1.
Tutela (Vesayet)
Vesayet;
küçükleri ve kısıtlıları korumak, hukuken onları temsil etmek, malvarlıklarını
onların yerine idare etmekle görevli bir kurumdur. Bu görevi üstlenen kişilere
de vasi denir. Günümüzde vesayet TMK maddelerinde düzenlenmiştir.
Roma
hukukunda ise patria potestas altında bulunmayan ve henüz ergenlik çağına
erişmemiş Roma vatandaşları ile sui iuris kadınlara vasi atanırdı.
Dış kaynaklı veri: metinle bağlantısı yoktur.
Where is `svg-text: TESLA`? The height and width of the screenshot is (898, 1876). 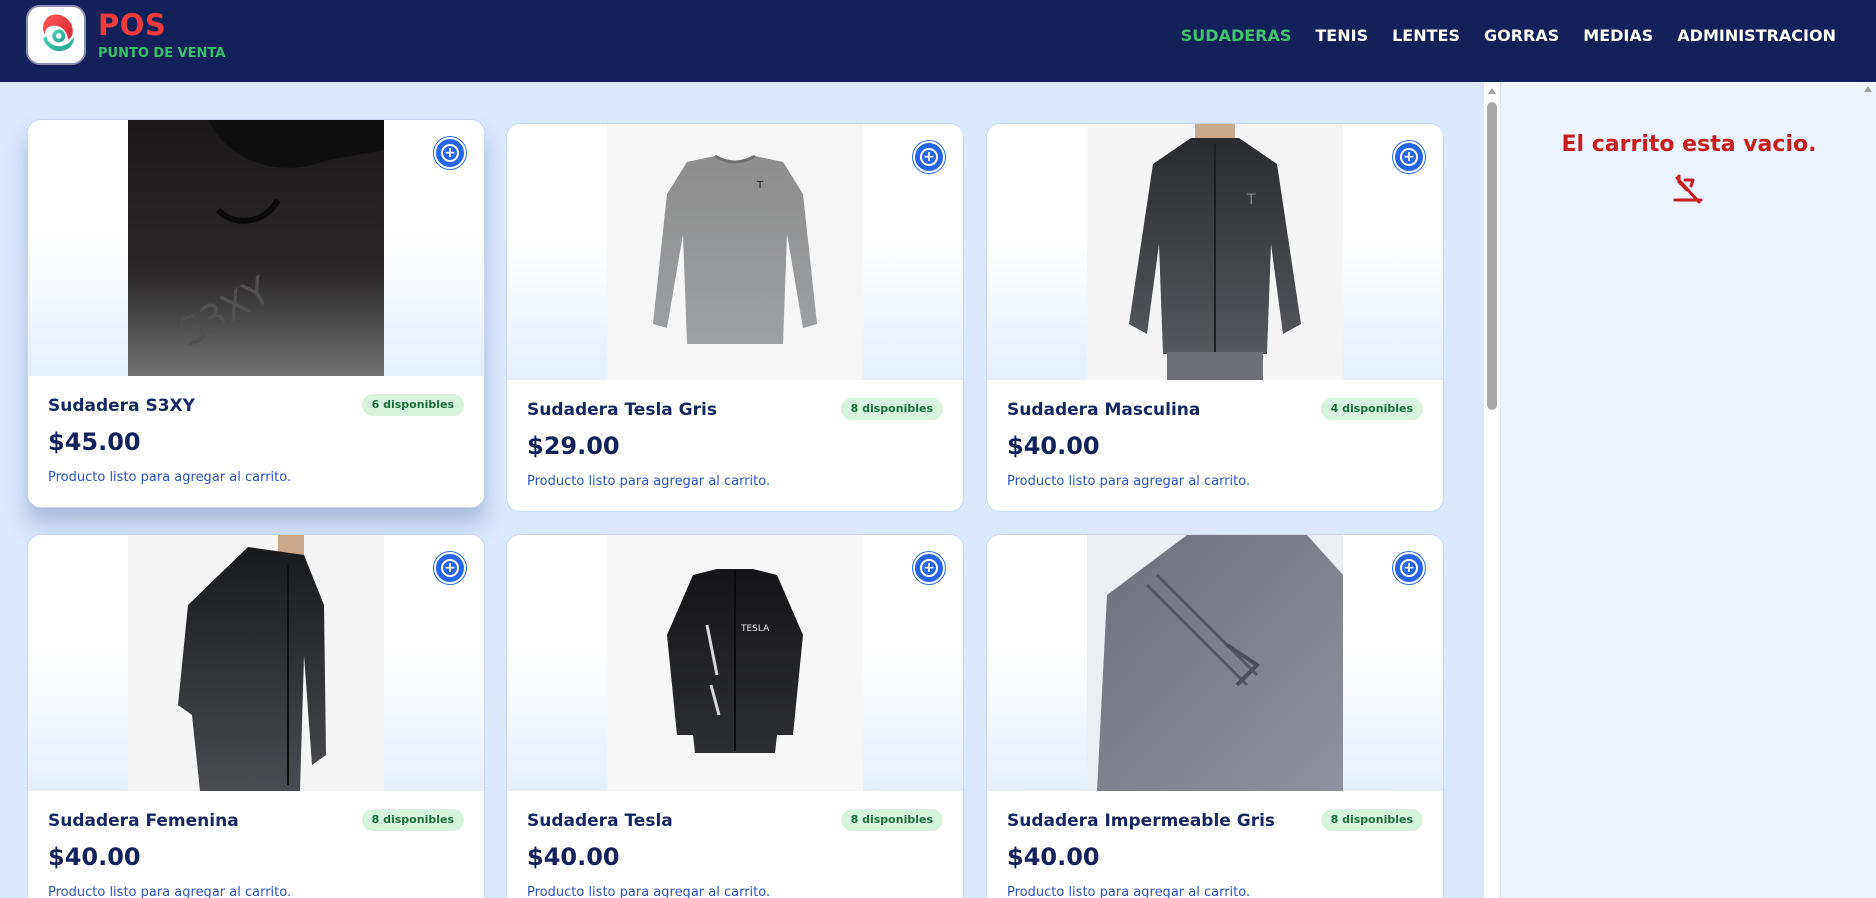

a. Küçükler Üzerinde Vesayet
Küçükler
üzerinde vesayete ihtiyaç duyulmasının nedeni küçüğün şahsının ve malvarlığının
korunması içindir. İlk zamanlarda vasinin küçük üzerindeki hakları patria
potestas gibi olsa da daha sonraları vesayetin amacının küçüğün himayesi olduğu
fikri yerleşmiştir.
Pater
Familias vasiyetinde vasi olmasını istediği kişiyi belirtebilirdi. Böyle bir düzenleme
yapılmamışsa küçüğün vasisi en yakın kanuni mirasçısı olurdu. O da yoksa
praetor vasi atardı.
b. Kadınlar Üzerinde Vesayet
Vesayet
kadının fiil ehliyetini kısıtlasa da kadının malvarlığının aile adına korunması
gerektiği düşüncesiyle yaşına bakılmaksızın kadına vasi atanırdı. Buradaki
vasiler de küçükler üzerindekiler gibi atanırdı (Bir süre sonra kadınların
vasilerini kendileri seçebilecekleri kabul edilmiştir).
Kadın
malvarlığını kendisi idare etse de bazı durumlarda vasiye ihtiyaç duyulurdu.
Bir süre sonra ise kadınlar üzerinde vesayet makamı kalkmıştır.
2.
Cura (Kayyımlık)
TMK
madde 403’e göre belli işleri görmek ve malvarlığını yönetmek maksadıyla atanan
kişilere kayyım denir. Kişinin korunması için fiil ehliyetinin kısıtlanması
gereken durumlarda kayyım atanır.
Roma’da ise akıl
hastaları ve müsrifler üzerinde kayyımlık düzenlemiştir.
a) Akıl Hastaları Üzerinde Kayyımlık
Akıl
hastası ve sui iuris kişilerin şahısları ve malvarlıkları ile ilgilenilmesi
için kayyım ataması yapılırdı. Kayyım kişinin malvarlığı ile ilgili bütün muameleleri
yapardı. Kayyım tayin edilmiş akıl hastası kişi sağlığına kavuşursa kayyımın
iktidarı sona ererdi.
b) Müsrifler Üzerinde Kayyımlık
Müsrifin
aile malvarlığına zarar vermesini engellemek için talep üzerine praetor kişi
hakkında kısıtlama kararı verebilirdi ve kişiye kayyım tayin edilirdi. Bu
kayyımın kişinin şahsı üzerinde hiçbir hakkı yoktur. Kayyım sadece malvarlığını
yönetir. Bunun dışında müsrif borç altına girmediği ya da hak devrini
gerektirmeyen hak kazandırıcı işlemleri kendisi yapabilirdi. Ayrıca kişinin
müsrifliği bırakması durumunda üzerindeki kayyımlık sona ererdi.